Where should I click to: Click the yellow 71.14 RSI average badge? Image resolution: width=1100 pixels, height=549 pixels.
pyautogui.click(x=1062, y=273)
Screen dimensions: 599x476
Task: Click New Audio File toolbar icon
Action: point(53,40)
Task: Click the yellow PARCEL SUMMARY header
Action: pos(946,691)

▸ **Task goal**
Keeping each word as given, write out the material above.

▸ **Answer to this task**
Where should I click to: Click the yellow 71.14 RSI average badge? Image resolution: width=1100 pixels, height=549 pixels.
pyautogui.click(x=1062, y=273)
Screen dimensions: 599x476
Task: Click New Audio File toolbar icon
Action: point(53,40)
Task: Click the yellow PARCEL SUMMARY header
Action: pos(946,691)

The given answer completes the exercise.